Y. M. Yes. A scholar who would not leave his garret and his books to take a place in a business house at a large salary.

O. M. He had to satisfy his master-that is to say, his temperament, his Spiritual Appetite and it preferred the books to money. Are there other cases?

Y. M. Yes, the hermit.

O. M. It is a good instance. The hermit endures solitude, hunger, cold, and manifold perils, to content his autocrat, who prefers these things, and prayer and contemplation, to money or to any show or luxury that money can buy. Are there others?

Y. M. Yes. The artist, the poet, the scientist. O. M. Their autocrat prefers the deep pleasures of these occupations, either well paid or ill paid, to any others in the market, at any price. You realize that the Master Passion-the contentment of the spirit-concerns itself with many things besides socalled material advantage, material prosperity, cash, and all that?

Y. M. I think I must concede it.

O. M. I believe you must. There are perhaps as many Temperaments that would refuse the burdens and vexations and distinctions of public office as there are that hunger after them. The one set of Temperaments seek the contentment of the spirit,

and that alone; and this is exactly the case with the other set. Neither set seeks anything but the contentment of the spirit. If the one is sordid, both are sordid; and equally so, since the end in view is precisely the same in both cases. And in both cases Temperament decides the preference and Temperament is born, not made.

Conclusion

O. M. You have been taking a holiday?

Y. M. Yes; a mountain tramp covering a week. Are you ready to talk?

O. M. Quite ready. What shall we begin with? Y. M. Well, lying abed resting up, two days and nights, I have thought over all these talks, and passed them carefully in review. With this result: that... that that. . . are you intending to publish your notions about Man some day?

O. M. Now and then, in these past twenty years, the Master inside of me has half-intended to order me to set them to paper and publish them. Do I have to tell you why the order has remained unissued, or can you explain so simple a thing without my help?

Y. M. By your doctrine, it is simplicity itself: outside influences moved your interior Master to give the order; stronger outside influences deterred him. Without the outside influences, neither of these impulses could ever have been born, since a person's brain is incapable of originating an idea within itself.

O. M. Correct. Go on.

Y. M. The matter of publishing or withholding is still in your Master's hands. If some day an outside influence shall determine him to publish, he will give the order, and it will be obeyed.

O. M. That is correct. Well?

Y. M. Upon reflection I have arrived at the conviction that the publication of your doctrines would be harmful. Do you pardon me?

O. M. Pardon you? You have done nothing. You are an instrument-a speaking-trumpet. Speaking-trumpets are not responsible for what is said through them. Outside influences in the form of lifelong teachings, trainings, notions, prejudices, and other second-hand importations-have persuaded the Master within you that the publication of these doctrines would be harmful.
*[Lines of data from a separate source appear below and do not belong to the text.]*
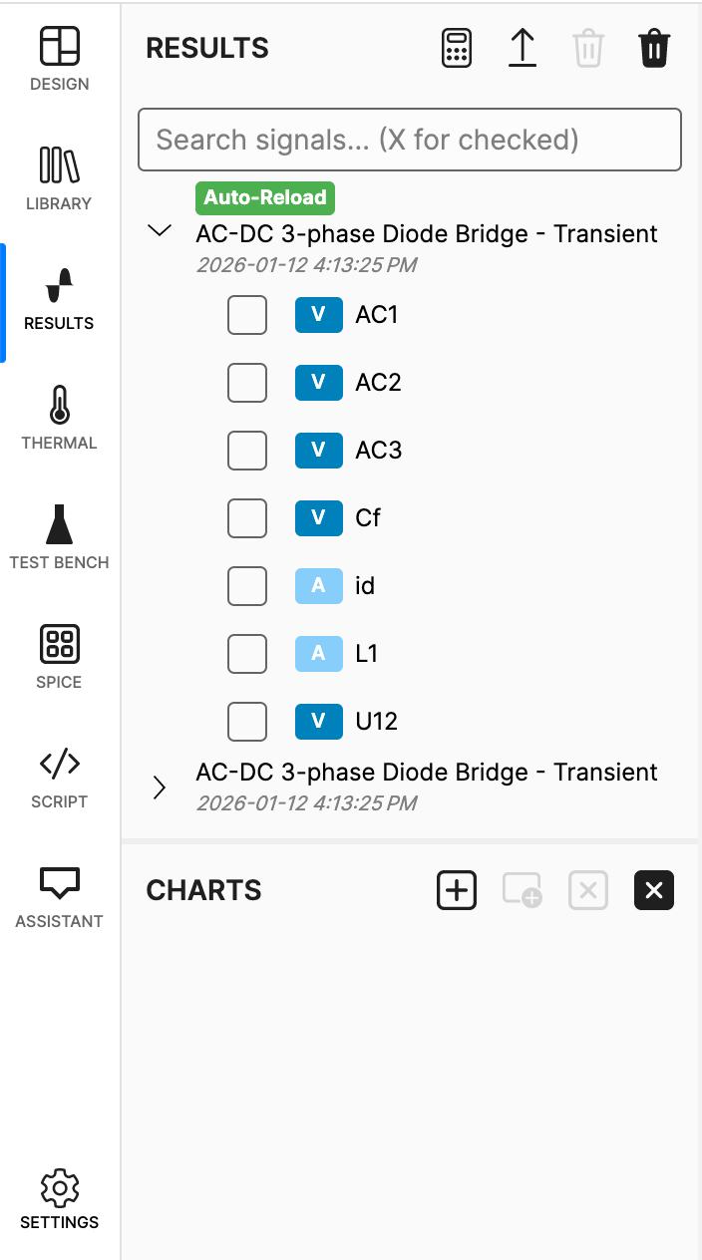Open the SCRIPT panel

[59, 775]
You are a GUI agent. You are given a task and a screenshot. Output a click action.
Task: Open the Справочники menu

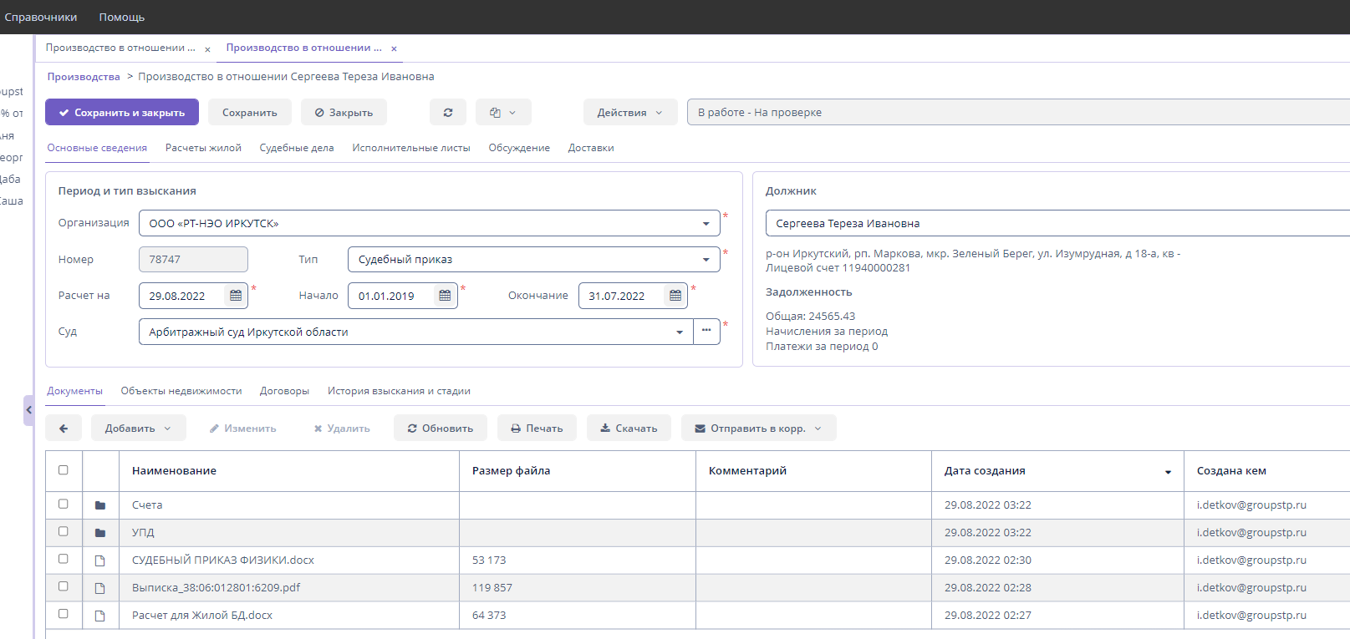[41, 17]
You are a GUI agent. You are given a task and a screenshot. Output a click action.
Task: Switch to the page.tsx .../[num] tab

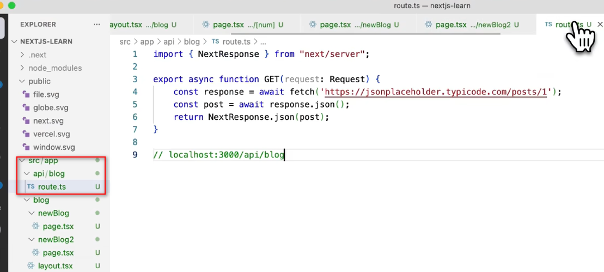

Very well, this is quite natural, and was to be expected; in fact, was inevitable. Go on; for the sake of ease and convenience, stick to habit: speak in the first person, and tell me what your Master thinks about it.

Y. M. Well, to begin: it is a desolating doctrine; it is not inspiring, enthusing, uplifting. It takes the glory out of man, it takes the pride out of him, it takes the heroism out of him, it denies him all personal credit, all applause; it not only degrades him to a machine, but allows him no control over the machine; makes a mere coffee-mill of him, and neither permits him to supply the coffee nor turn the crank, his sole and piteously humble function being to grind coarse or fine, according to his make, outside impulses doing all the rest.